__EXERCISE REQUIREMENTS__. Only the lines from the beginning of the data below through the line containing "Task: Open the Paragraph panel icon" belong in the response, each copied exactly.

__DATASET EXTRACT__.
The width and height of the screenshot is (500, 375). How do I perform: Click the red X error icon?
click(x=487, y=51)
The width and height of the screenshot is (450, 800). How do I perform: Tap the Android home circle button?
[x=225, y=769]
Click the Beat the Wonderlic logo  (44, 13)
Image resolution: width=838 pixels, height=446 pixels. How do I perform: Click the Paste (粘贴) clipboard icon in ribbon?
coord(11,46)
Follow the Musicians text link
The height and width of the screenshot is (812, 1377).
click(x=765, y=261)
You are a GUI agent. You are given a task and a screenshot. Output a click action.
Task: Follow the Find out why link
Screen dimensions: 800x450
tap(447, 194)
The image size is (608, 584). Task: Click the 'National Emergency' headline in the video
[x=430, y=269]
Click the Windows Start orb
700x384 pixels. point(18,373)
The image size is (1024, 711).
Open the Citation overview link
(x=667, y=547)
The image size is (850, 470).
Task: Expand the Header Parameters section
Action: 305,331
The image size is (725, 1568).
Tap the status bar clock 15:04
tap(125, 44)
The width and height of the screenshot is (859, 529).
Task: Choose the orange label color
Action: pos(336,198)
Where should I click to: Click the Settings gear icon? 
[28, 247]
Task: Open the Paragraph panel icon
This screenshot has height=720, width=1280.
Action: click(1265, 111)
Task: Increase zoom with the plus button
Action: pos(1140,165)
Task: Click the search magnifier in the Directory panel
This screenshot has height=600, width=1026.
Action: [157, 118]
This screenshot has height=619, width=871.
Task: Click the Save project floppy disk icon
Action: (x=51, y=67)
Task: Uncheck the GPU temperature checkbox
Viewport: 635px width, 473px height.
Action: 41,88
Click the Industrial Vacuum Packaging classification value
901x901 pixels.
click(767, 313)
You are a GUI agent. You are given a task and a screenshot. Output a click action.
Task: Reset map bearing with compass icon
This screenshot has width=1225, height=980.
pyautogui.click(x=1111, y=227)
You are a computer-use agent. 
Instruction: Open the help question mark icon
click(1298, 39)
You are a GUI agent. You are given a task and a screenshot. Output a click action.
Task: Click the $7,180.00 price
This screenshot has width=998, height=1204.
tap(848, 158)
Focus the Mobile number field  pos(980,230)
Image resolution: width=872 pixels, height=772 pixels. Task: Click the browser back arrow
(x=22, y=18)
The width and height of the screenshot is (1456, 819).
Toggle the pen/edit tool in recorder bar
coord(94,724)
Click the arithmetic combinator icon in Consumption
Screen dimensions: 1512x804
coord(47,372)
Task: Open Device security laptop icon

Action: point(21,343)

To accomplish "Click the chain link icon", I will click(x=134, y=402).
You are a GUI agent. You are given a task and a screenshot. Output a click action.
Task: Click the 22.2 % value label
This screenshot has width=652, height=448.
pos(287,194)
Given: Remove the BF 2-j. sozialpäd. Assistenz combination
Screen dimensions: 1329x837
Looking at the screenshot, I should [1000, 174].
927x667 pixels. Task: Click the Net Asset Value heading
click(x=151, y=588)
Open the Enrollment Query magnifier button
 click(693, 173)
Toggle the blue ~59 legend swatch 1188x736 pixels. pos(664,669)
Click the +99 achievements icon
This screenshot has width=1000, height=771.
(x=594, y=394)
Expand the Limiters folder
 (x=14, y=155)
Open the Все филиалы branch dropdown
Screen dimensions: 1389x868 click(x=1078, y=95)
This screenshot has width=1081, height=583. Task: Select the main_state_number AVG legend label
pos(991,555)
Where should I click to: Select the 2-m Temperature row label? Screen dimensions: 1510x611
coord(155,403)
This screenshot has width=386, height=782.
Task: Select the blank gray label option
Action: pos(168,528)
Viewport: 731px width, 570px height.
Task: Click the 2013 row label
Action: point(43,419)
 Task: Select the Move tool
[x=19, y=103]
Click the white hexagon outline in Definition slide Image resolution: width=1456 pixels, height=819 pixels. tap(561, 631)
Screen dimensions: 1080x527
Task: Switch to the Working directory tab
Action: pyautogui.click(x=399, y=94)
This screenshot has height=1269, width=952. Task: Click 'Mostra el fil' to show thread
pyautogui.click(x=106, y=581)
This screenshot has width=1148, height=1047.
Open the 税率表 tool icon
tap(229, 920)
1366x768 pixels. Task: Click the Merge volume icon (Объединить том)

__REPLY TO THE EXERCISE__.
The width and height of the screenshot is (500, 375). How do I perform: Click the red X error icon?
click(x=487, y=51)
The width and height of the screenshot is (450, 800). How do I perform: Tap the Android home circle button?
[x=225, y=769]
Click the Beat the Wonderlic logo  (44, 13)
Image resolution: width=838 pixels, height=446 pixels. How do I perform: Click the Paste (粘贴) clipboard icon in ribbon?
coord(11,46)
Follow the Musicians text link
The height and width of the screenshot is (812, 1377).
click(x=765, y=261)
You are a GUI agent. You are given a task and a screenshot. Output a click action.
Task: Follow the Find out why link
Screen dimensions: 800x450
tap(447, 194)
The image size is (608, 584). Task: Click the 'National Emergency' headline in the video
[x=430, y=269]
Click the Windows Start orb
700x384 pixels. point(18,373)
The image size is (1024, 711).
Open the Citation overview link
(x=667, y=547)
The image size is (850, 470).
Task: Expand the Header Parameters section
Action: 305,331
The image size is (725, 1568).
Tap the status bar clock 15:04
tap(125, 44)
The width and height of the screenshot is (859, 529).
Task: Choose the orange label color
Action: pos(336,198)
Where should I click to: Click the Settings gear icon? 
[28, 247]
Task: Open the Paragraph panel icon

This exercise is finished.